***** THE DATA *****

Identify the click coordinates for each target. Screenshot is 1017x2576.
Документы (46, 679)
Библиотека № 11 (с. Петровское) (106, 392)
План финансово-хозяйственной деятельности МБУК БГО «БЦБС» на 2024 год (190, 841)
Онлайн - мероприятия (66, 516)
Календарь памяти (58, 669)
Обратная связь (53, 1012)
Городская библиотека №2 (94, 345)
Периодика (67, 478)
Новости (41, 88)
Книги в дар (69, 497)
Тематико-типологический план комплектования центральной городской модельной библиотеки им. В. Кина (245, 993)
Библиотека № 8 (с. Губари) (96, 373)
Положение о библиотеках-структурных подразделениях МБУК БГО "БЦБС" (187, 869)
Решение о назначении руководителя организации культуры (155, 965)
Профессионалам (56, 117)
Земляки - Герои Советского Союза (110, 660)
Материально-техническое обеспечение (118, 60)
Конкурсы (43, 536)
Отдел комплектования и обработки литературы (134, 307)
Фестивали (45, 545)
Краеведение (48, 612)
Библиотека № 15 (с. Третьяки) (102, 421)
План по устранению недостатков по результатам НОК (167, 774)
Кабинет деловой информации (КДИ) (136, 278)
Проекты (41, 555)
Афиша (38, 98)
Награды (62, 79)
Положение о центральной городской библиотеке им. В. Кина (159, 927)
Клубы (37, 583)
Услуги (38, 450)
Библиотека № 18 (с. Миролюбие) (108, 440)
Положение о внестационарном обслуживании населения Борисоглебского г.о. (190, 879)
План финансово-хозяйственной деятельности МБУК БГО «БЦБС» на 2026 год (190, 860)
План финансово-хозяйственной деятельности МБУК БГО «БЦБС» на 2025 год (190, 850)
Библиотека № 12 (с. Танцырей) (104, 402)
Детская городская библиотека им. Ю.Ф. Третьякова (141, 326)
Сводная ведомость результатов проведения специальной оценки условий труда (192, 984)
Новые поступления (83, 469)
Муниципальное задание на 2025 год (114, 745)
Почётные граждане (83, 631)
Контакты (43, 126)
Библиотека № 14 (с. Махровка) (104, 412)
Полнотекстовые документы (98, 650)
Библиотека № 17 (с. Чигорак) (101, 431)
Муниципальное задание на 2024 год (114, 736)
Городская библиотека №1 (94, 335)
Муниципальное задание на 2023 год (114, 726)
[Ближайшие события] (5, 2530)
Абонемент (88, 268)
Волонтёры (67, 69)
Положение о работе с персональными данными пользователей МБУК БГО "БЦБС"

*****

- PROBLEM
Please count, in the material above, the lines that hold the word "Кина", and report only the total.

- EXERCISE ANSWER
2